#### ENUNCIADO 1
Liste os lugares onde, segundo o texto sobre a privatização do saneamento, estão hoje os excluídos.

#### PÁGINA
O pesquisador do Instituto René Rachou da Fiocruz, Léo Heller, um dos mais conceituados acadêmicos do mundo, teme que o avanço das privatizações dos serviços sanitários no País, possam trazer consequências nefastas como a interrupção da busca pela universalização do saneamento.
“Hoje, os excluídos estão nas pequenas cidades, zonas rurais e favelas, onde se concentram o maior deficit, que são de baixíssimo interesse econômico para as empresas privadas”, advertiu.
Ele também acredita que há risco de violação do princípio de acessibilidade aos mais vulneráveis como corte de tarifas sociais e suspensão do serviço para aqueles que não conseguirem pagar pelas contas.
Léo Heller adverte, ainda, para a limitação de investimentos em tratamento de esgoto porque o modelo atual também não é atraente para a iniciativa privada, pois não assegura mais remuneração à concessionária.
Outro aspecto ressaltado pelo especialista é a duração dos contratos de concessão, geralmente de 35 anos. Em sua opinião o longo prazo dificulta o rompimento dos acordos e a recompra da empresa.

#### LISTAGEM DE DADOS

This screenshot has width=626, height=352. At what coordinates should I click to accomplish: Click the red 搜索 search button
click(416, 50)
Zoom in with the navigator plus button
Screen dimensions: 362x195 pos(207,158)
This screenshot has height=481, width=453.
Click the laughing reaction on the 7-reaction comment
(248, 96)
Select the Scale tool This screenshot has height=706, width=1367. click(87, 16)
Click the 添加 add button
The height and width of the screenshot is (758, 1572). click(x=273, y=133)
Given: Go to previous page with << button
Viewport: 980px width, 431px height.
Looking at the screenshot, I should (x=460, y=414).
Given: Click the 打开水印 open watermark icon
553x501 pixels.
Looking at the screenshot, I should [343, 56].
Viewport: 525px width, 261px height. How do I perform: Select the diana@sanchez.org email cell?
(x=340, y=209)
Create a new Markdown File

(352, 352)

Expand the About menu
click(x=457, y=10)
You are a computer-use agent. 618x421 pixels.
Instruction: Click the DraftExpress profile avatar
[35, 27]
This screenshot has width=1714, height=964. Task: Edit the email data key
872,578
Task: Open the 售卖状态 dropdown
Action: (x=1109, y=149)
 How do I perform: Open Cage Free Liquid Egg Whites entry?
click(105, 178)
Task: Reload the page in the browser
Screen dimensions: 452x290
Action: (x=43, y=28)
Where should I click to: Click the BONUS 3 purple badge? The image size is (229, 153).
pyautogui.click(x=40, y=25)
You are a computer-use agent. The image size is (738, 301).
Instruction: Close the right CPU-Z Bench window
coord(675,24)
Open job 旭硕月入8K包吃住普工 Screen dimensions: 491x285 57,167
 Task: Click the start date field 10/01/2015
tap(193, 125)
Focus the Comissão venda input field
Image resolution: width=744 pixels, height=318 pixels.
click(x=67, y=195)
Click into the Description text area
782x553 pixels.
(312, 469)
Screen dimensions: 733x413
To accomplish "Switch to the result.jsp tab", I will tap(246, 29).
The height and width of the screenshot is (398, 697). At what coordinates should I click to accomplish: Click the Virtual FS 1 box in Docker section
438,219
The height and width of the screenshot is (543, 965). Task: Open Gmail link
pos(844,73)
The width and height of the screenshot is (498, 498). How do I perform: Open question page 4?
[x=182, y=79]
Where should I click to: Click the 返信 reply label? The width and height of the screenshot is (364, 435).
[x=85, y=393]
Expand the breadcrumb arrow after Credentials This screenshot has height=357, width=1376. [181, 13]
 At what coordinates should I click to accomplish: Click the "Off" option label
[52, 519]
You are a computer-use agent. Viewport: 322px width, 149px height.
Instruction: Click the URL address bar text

#### ENUNCIADO 2
Copie as linhas de dados, começando pela linha que contém "Task: Click the start date field 10/01/2015" e seguindo até a linha que contém "will tap(246, 29).", com as duas incluídas.

#### RESPOSTA COMPLETA 1
Pequenas cidades, zonas rurais e favelas.

#### RESPOSTA COMPLETA 2
 Task: Click the start date field 10/01/2015
tap(193, 125)
Focus the Comissão venda input field
Image resolution: width=744 pixels, height=318 pixels.
click(x=67, y=195)
Click into the Description text area
782x553 pixels.
(312, 469)
Screen dimensions: 733x413
To accomplish "Switch to the result.jsp tab", I will tap(246, 29).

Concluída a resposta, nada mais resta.